#### Assignment
What is the number of lines in the data that contain "icon"? Respond with nothing else.

#### Data for the task
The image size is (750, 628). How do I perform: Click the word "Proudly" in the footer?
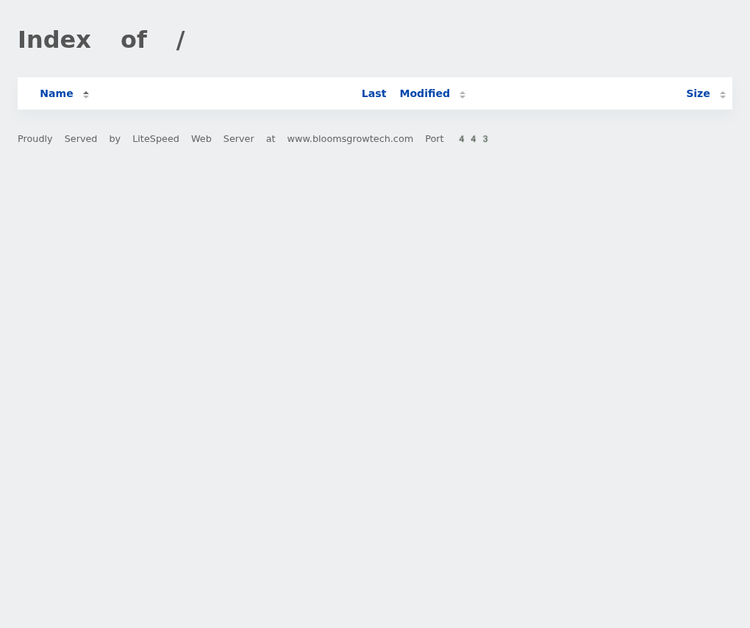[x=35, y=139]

--

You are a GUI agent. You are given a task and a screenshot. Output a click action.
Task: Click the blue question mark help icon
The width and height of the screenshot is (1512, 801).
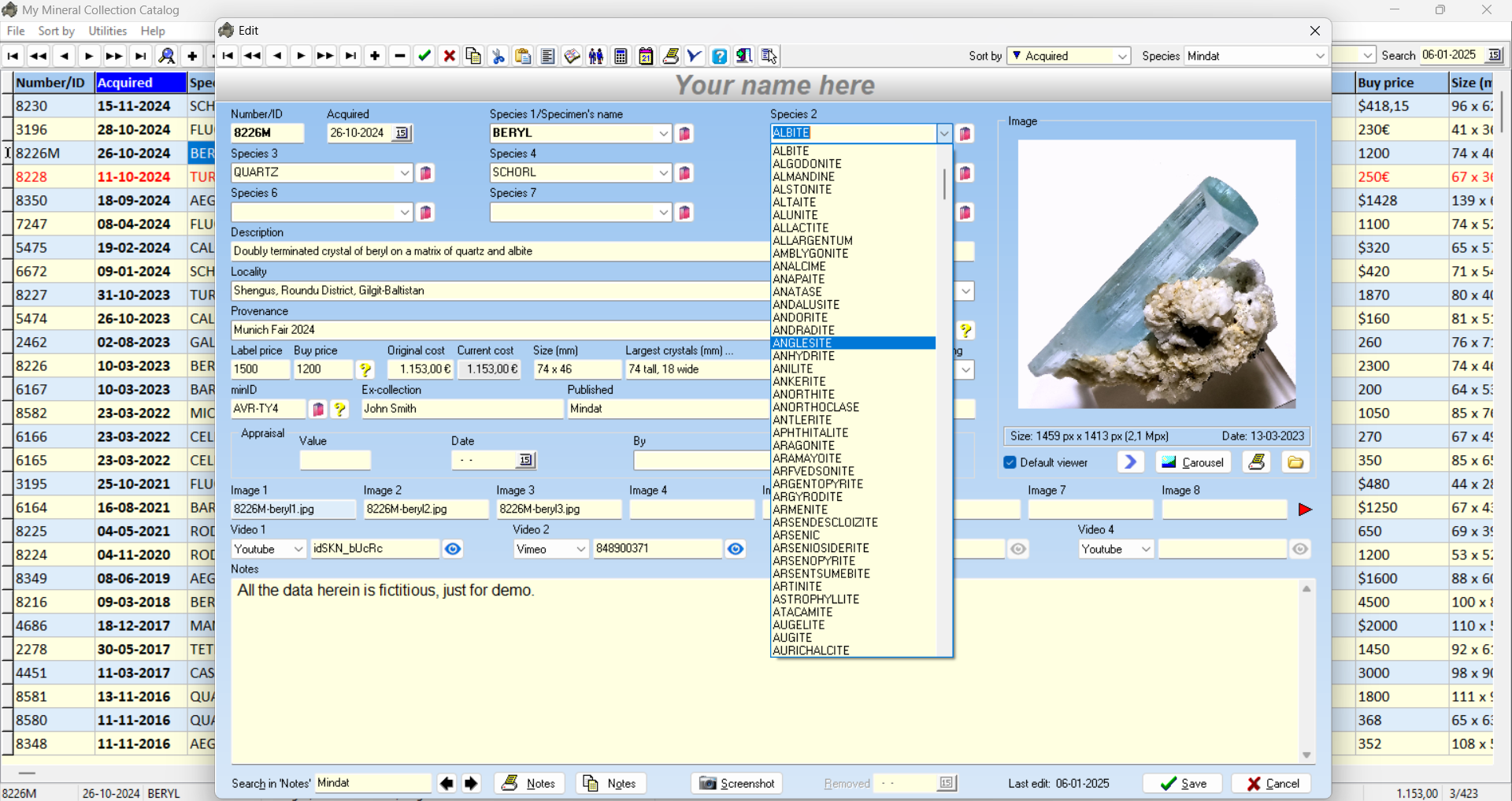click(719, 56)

---

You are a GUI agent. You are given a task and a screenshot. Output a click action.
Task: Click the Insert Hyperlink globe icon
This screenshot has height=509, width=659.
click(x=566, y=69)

#### Result of the exercise
2